◆ Aim A: From the home theater forum thread, reproduce the part that opens with the words containing "and in another" and closes with "as the polks.".
◆ Aim B: Translate this sentence from the home theater forum thread into Spanish: "Looks like a very comfortable, classy yet dedicated room, very jealous!"

◆ Supplied text:
I have no problem with them, I too was going to use bookshelf speakers for the rears and surrounds at first but they stuck out way too far, These sound really good , but when watching movies there's not that much that comes out of the rears anyway , just the sound movement and special effects . I have since designed and consulted on five more dedicated HT's for a customer of mine , and on one with a small budget we used all Entry level polk , monitor 70's front left and right and RC85's (in-walls)for the rears and surrounds , and a pioneer 1122-k RX powering, and i have to say i was very pleased with the results , sounded very crisp , clean and realistic , i was shocked at how well it sounded

and in another we put 7 speakercraft in-walls for everything but the sub of-coarse , and even though i didn't like it as good as the polks , it sounded really good as well, just not as crisp as the polks.

For me , I rather have the cleaner look with matching painted grills of the in-walls for the rears . and if you build a sturdy box inside the wall and insulate it , i think you you would be happy with how in-walls sound, but before some of the others jump in and say it , box speakers will always sound somewhat better , ESP if listening to music , movies on the other hand not so much, very little comes out of them anyway


----------



## GrailsEdge

Nice work.


----------



## Lunchietey

Wow, very nice room, and I'm sure it has pretty high WAF too 

Looks like a very comfortable, classy yet dedicated room, very jealous!


----------



## orion

When you painted the front wall did you have to do anything special with a drywall joint assuming there is one. Just wondering if you taped and mudded the joint as usual or if you had to do anything extra


----------

◆ Given information:
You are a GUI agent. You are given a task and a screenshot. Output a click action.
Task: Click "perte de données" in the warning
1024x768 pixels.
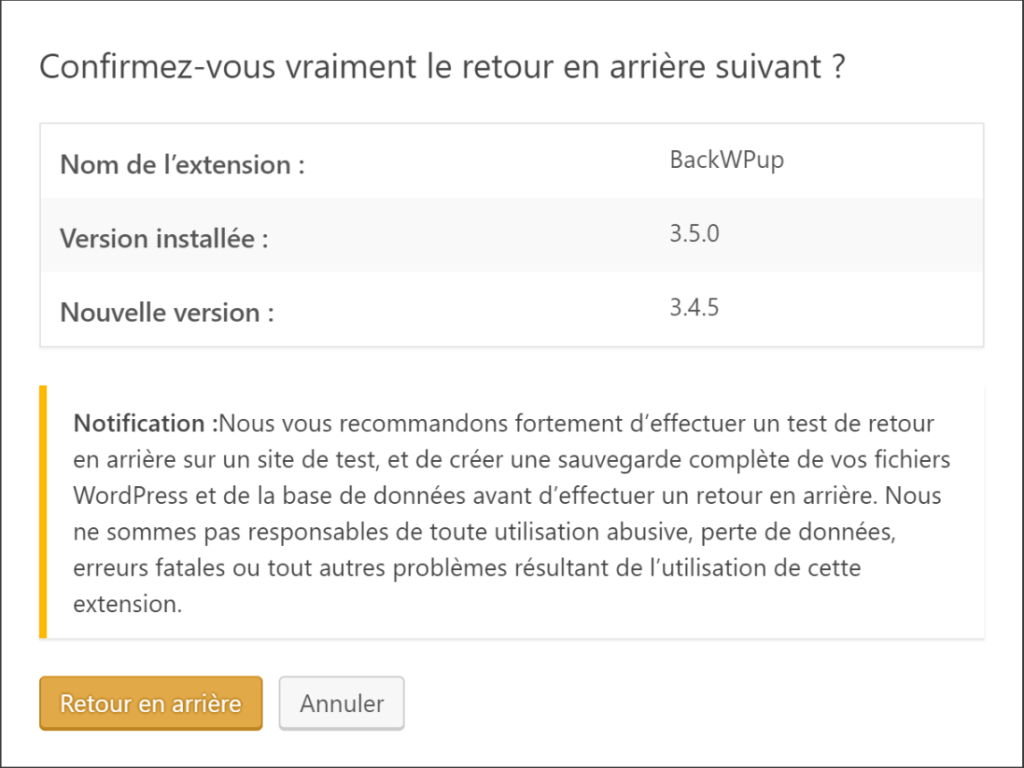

◆ Correct output A:
and in another we put 7 speakercraft in-walls for everything but the sub of-coarse , and even though i didn't like it as good as the polks , it sounded really good as well, just not as crisp as the polks.

◆ Correct output B: Parece una sala muy cómoda, elegante y a la vez dedicada; ¡me da mucha envidia!